(Source records)
________________________________________
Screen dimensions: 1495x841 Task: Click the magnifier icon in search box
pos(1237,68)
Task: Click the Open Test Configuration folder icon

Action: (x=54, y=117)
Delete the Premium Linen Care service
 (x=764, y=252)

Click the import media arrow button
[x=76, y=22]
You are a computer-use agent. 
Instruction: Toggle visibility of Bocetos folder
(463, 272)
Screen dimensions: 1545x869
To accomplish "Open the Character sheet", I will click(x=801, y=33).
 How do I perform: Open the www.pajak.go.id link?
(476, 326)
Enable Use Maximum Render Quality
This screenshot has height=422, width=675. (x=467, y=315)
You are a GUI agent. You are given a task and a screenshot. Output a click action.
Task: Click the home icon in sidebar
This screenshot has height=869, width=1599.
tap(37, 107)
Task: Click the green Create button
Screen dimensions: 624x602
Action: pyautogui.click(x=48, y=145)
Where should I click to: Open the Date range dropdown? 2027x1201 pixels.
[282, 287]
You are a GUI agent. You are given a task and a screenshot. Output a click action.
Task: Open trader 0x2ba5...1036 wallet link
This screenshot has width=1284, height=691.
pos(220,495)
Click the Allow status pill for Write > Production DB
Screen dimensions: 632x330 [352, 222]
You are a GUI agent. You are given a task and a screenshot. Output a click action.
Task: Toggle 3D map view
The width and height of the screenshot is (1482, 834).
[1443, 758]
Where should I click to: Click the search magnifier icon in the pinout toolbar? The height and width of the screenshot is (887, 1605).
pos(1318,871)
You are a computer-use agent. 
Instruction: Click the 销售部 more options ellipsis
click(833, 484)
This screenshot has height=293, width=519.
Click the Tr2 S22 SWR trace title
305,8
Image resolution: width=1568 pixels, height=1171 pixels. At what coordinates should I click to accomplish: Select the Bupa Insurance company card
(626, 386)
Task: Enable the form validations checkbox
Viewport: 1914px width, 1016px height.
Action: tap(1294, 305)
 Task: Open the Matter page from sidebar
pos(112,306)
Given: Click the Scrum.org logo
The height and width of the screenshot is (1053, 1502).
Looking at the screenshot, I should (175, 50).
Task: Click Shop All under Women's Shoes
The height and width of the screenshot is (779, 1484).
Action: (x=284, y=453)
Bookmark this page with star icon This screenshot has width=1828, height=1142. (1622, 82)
________________________________________
EXERCISE ▸ Repeat the records above in full, word for word.

RESULT OF THE EXERCISE ▸
Screen dimensions: 1495x841 Task: Click the magnifier icon in search box
pos(1237,68)
Task: Click the Open Test Configuration folder icon

Action: (x=54, y=117)
Delete the Premium Linen Care service
 (x=764, y=252)

Click the import media arrow button
[x=76, y=22]
You are a computer-use agent. 
Instruction: Toggle visibility of Bocetos folder
(463, 272)
Screen dimensions: 1545x869
To accomplish "Open the Character sheet", I will click(x=801, y=33).
 How do I perform: Open the www.pajak.go.id link?
(476, 326)
Enable Use Maximum Render Quality
This screenshot has height=422, width=675. (x=467, y=315)
You are a GUI agent. You are given a task and a screenshot. Output a click action.
Task: Click the home icon in sidebar
This screenshot has height=869, width=1599.
tap(37, 107)
Task: Click the green Create button
Screen dimensions: 624x602
Action: pyautogui.click(x=48, y=145)
Where should I click to: Open the Date range dropdown? 2027x1201 pixels.
[282, 287]
You are a GUI agent. You are given a task and a screenshot. Output a click action.
Task: Open trader 0x2ba5...1036 wallet link
This screenshot has width=1284, height=691.
pos(220,495)
Click the Allow status pill for Write > Production DB
Screen dimensions: 632x330 [352, 222]
You are a GUI agent. You are given a task and a screenshot. Output a click action.
Task: Toggle 3D map view
The width and height of the screenshot is (1482, 834).
[1443, 758]
Where should I click to: Click the search magnifier icon in the pinout toolbar? The height and width of the screenshot is (887, 1605).
pos(1318,871)
You are a computer-use agent. 
Instruction: Click the 销售部 more options ellipsis
click(833, 484)
This screenshot has height=293, width=519.
Click the Tr2 S22 SWR trace title
305,8
Image resolution: width=1568 pixels, height=1171 pixels. At what coordinates should I click to accomplish: Select the Bupa Insurance company card
(626, 386)
Task: Enable the form validations checkbox
Viewport: 1914px width, 1016px height.
Action: tap(1294, 305)
 Task: Open the Matter page from sidebar
pos(112,306)
Given: Click the Scrum.org logo
The height and width of the screenshot is (1053, 1502).
Looking at the screenshot, I should (175, 50).
Task: Click Shop All under Women's Shoes
The height and width of the screenshot is (779, 1484).
Action: (x=284, y=453)
Bookmark this page with star icon This screenshot has width=1828, height=1142. (1622, 82)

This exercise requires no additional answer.